Colonial Stores
- Type: Subsidiary
- Industry: Supermarket/Retail
- Founded: December 5, 1940 (85 years ago)
- Defunct: 1988 (38 years ago)
- Fate: Banner eliminated
- Headquarters: Atlanta, Georgia, U.S.
- Number of locations: 435 (1965)
- Parent: National Food Products (1940-1978) Grand Union (1978-1983)

= Colonial Stores =

American grocery store chain

Colonial Stores was a chain of grocery stores once found throughout much of the South. Most were transformed to Big Star Markets in the 1970s and later most became Harris Teeter or A&P.

== History ==
=== David Pender Grocery Company ===
The chain evolved from Norfolk, Virginia's D. P. Pender Grocery Stores, the first of which opened in 1900. In its early years the company used horse drawn wagons to deliver goods to customers. In 1919 Pender opened a second grocery store in Norfolk, later expanding to more locations in Central and Eastern Virginia. Pender retired on January 1, 1926, making the David Pender Grocery Company a publicly owned corporation which later became a subsidiary of National Food Products Corporation. By Pender's retirement the company owned 244 stores and employed more than 1,500 people. In 1930 the company made an average of $35,000 in sales per store.

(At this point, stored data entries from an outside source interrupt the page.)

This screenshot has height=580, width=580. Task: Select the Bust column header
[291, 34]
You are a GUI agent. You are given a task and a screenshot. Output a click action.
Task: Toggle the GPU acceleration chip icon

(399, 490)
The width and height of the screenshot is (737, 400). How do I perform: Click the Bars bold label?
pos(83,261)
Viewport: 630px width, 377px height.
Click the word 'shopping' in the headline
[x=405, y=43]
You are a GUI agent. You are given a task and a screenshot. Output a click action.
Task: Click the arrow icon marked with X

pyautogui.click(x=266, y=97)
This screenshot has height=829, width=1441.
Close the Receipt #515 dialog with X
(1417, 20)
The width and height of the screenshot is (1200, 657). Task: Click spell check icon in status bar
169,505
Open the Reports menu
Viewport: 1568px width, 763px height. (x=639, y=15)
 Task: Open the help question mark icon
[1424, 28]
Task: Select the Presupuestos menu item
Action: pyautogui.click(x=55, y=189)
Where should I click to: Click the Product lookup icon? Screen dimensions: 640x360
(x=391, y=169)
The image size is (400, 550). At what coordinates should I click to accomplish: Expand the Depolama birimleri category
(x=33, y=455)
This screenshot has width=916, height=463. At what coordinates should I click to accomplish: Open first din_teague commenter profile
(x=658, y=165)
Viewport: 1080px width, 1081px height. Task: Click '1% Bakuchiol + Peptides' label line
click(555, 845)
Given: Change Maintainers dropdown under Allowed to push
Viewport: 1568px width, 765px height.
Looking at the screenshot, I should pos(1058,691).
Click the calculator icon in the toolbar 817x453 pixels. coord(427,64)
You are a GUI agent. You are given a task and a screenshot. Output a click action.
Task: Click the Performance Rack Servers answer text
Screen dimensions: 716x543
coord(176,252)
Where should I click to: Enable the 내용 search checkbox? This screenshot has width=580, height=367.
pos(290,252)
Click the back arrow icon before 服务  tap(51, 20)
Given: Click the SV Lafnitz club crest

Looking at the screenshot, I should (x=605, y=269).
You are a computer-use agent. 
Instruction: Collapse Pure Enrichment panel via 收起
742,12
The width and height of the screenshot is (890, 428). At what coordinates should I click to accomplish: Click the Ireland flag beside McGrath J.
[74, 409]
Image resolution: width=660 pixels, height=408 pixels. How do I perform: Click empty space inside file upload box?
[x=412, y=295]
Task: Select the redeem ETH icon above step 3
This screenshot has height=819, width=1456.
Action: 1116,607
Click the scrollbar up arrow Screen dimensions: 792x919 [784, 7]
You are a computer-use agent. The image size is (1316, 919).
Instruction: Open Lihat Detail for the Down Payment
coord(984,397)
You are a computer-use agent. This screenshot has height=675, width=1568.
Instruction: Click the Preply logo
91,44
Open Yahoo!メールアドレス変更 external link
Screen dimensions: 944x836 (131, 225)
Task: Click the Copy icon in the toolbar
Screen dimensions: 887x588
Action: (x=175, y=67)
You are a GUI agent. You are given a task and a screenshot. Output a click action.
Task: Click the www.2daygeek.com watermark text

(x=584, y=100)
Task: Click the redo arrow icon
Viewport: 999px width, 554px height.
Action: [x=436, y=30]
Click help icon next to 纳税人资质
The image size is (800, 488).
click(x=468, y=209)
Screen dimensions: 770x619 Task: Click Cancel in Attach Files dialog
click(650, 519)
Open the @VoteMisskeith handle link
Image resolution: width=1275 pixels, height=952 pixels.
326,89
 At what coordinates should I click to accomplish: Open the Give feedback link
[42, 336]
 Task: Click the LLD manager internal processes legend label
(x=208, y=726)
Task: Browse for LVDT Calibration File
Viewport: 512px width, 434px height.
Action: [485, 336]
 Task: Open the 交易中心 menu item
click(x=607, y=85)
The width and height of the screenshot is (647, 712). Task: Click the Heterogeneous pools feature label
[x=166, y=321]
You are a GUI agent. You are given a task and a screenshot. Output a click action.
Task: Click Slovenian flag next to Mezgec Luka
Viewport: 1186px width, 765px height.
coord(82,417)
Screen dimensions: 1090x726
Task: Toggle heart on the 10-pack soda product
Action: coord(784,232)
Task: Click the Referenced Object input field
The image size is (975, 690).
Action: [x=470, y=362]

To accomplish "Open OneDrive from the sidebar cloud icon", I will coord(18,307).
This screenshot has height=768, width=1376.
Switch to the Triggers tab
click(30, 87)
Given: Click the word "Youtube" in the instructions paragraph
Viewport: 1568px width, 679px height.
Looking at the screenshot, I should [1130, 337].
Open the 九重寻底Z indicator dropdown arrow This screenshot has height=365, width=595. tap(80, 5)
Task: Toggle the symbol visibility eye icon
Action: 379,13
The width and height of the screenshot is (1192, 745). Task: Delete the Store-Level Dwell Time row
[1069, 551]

=== L. W. Rogers Grocery Company ===
L. W. Rogers opened the first of his grocery stores in Atlanta, Georgia in 1892. In the next twenty years the company expanded to other locations in Georgia and South Carolina. By 1926 Rogers' company was owned by National Food Products Corporation.

=== Colonial Stores ===
In 1937 National Food Products opened two combined Pender-Rogers self-service supermarkets, under the name "Big Star", in Griffin, Georgia and Greensboro, North Carolina. Subsequently some smaller stores were also opened under the name "Little Star". In 1940 the chains were officially combined under the name Colonial Stores, Inc. In 1947 the company introduced its rooster logo. In 1950 the company made $179 million in total sales, an average of $488,637 per store.

In 1955 the Cincinnati-based Albers Super Markets and the Indianapolis-based Stop and Shop Companies were acquired by National Food Products and put under the Colonial Stores label.

In the 1970s most of the stores were moved to the Big Star label.

In 1978 the New Jersey–based Grand Union purchased the Colonial Stores chain. This move was initially blocked by the Federal Trade Commission out of fear Grand Union would be violating anti-trust laws. This was later dismissed and the purchase was allowed to go ahead.

The Norfolk stores were closed in the 1980s, and many were purchased by the Food Town chain. In 1988 the stores owned by Grand Union were resold. The North Carolina and Virginia stores were acquired by Harris-Teeter, and the Atlanta stores were acquired by A&P.

== Locations ==
The company at its peak owned over 500 stores across Alabama, Florida, Georgia, Maryland, North Carolina, South Carolina, and Virginia. The company had 435 stores by 1964.

Its headquarters were located in Atlanta in 1955.